WORK INSTRUCTION A:
Answer these from the Pride Club article below, one line each:
(i) Which club worked with the Pride Club on the World AIDS Day program?
(ii) Which university published the 1946 English translation of the bible that the documentary examines?
(iii) Where did the two World AIDS Day speakers meet?
WORK INSTRUCTION B: Please turn the paragraph of the Pride Club article that begins "One speaker, Hal Moskowitz" into a short list that keeps its main facts.

The Pride Club at SLU-Madrid is broadening its mission of promoting LGBTQ+ on campus this semester by hosting social events and offering more academically-driven programs focused on LGBTQ+ history, activism, and awareness.
In early November, the club showed the documentary 1946: The Mistranslation That Shifted a Culture, which investigates how the word homosexual was first inserted into a 1946 English translation of the bible published by Yale University in the United States. The film traces how a mistranslation of the ancient Greek words arsenokoitai and malakoi led to the social stigma that has surrounded LGBTQ+ communities for decades.
In December, the club prepared a World AIDS Day program in collaboration with the Human Rights Club, featuring two guest speakers with direct involvement in the early HIV/AIDS crisis in the early 1980s.
One speaker, Hal Moskowitz, is a veteran and gay-rights activist who has organized demonstrations against harmful government messaging and fought for the de-stigmatization of the LGBTQ+ community for decades. The other speaker, Dr. José Ramón Fernández-Peña, is a board-certified medical doctor who has treated patients during the height of the epidemic and has now had more than three decades of experience at the forefront of HIV/AIDS prevention.
“Both of them actually met in New York in the Gay Men’s Health Crisis movement,” Britney Saras, the president of Pride Club, said. “One saw his patients dying and wanted to help more. The other has been an activist from day one, organizing, protesting, and fighting against the government.”
The club hopes students will learn from history and see how it’s relevant to the present.

Stored data entries:
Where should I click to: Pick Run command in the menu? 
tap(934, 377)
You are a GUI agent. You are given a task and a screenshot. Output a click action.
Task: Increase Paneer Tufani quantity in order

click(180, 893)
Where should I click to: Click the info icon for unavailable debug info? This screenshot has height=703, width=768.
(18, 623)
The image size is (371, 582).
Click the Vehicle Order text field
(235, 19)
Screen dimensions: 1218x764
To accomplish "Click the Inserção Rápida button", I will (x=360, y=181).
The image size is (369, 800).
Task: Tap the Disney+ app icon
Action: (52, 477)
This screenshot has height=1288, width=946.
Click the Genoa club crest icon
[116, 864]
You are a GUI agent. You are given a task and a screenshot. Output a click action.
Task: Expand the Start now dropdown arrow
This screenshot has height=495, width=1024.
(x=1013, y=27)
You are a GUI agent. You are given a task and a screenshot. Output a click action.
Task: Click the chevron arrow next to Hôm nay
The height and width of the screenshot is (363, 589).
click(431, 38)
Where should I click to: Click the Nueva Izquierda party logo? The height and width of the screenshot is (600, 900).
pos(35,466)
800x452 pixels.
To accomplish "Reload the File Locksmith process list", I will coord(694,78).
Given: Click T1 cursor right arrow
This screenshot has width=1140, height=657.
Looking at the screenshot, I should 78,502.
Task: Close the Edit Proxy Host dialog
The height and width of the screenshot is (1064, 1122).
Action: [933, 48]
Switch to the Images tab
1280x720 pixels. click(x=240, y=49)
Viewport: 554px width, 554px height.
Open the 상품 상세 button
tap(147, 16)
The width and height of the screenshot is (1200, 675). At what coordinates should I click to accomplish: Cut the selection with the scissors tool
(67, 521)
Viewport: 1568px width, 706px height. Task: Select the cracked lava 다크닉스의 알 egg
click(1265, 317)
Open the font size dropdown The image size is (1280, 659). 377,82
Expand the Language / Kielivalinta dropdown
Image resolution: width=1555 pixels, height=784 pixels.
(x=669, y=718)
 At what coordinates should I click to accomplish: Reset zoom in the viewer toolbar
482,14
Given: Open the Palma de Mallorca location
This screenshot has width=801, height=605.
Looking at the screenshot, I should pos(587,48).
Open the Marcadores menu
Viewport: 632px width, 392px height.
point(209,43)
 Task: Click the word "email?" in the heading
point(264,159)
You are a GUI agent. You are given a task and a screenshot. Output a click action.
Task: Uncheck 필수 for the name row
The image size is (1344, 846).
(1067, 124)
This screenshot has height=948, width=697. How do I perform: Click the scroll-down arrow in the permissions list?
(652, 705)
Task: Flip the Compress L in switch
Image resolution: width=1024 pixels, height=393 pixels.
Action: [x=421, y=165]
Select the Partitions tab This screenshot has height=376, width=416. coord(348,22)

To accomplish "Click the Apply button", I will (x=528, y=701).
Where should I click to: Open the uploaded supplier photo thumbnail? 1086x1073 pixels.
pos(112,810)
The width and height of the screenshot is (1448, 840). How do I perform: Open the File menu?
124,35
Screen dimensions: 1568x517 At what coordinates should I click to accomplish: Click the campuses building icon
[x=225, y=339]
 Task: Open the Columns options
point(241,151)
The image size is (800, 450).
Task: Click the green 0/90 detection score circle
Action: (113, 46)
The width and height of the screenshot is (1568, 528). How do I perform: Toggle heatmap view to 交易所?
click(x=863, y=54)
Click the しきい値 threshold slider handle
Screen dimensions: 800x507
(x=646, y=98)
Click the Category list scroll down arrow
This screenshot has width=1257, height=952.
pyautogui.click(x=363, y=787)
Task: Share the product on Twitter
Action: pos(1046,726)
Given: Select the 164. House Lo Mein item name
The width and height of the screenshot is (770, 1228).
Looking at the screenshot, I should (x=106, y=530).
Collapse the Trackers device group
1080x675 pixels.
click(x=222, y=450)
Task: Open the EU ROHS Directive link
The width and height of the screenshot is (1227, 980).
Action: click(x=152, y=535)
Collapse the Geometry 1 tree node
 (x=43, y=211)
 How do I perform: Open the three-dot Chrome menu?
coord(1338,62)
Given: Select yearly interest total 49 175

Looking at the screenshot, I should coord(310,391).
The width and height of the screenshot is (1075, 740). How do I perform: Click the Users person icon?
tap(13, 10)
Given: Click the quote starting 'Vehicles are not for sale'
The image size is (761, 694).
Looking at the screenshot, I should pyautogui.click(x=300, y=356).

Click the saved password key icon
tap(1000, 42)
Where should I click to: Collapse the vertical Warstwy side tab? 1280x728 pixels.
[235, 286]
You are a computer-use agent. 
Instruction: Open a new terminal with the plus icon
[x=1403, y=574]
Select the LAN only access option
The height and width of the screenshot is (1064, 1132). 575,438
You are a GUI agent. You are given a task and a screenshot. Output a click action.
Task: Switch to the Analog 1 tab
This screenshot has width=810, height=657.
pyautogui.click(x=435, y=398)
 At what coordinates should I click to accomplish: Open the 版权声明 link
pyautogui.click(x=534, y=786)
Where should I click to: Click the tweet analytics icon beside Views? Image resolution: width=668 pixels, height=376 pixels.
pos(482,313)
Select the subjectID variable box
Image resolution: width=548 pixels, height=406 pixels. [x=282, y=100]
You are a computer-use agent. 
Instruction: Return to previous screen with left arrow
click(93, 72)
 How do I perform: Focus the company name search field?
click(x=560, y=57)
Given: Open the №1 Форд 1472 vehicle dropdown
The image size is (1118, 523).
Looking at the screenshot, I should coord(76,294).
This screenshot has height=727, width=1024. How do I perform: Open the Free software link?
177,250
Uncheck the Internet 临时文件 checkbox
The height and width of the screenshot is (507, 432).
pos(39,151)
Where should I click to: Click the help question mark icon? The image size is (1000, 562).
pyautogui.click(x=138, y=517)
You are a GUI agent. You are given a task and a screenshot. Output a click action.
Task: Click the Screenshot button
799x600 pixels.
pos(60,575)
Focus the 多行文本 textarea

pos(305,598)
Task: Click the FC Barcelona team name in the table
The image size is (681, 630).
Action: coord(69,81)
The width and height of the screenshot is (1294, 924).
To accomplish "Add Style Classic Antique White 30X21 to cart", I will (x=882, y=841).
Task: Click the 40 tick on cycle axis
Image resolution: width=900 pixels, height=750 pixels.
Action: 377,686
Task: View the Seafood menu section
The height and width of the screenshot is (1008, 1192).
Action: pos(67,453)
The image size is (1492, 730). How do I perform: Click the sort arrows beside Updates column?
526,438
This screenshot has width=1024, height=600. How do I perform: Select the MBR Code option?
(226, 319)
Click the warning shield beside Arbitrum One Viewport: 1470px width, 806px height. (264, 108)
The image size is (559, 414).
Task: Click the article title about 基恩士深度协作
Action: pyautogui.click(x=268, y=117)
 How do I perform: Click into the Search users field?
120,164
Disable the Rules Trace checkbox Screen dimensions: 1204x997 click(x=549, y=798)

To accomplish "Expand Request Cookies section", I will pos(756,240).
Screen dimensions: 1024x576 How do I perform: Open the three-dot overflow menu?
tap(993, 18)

PROBLEM SOLUTION A:
(i) The Human Rights Club
(ii) Yale University
(iii) In New York, in the Gay Men's Health Crisis movement

PROBLEM SOLUTION B:
- Hal Moskowitz: veteran and gay-rights activist; has organized demonstrations against harmful government messaging and fought for decades to de-stigmatize the LGBTQ+ community.
- Dr. José Ramón Fernández-Peña: board-certified medical doctor; treated patients at the height of the epidemic; has more than three decades of experience at the forefront of HIV/AIDS prevention.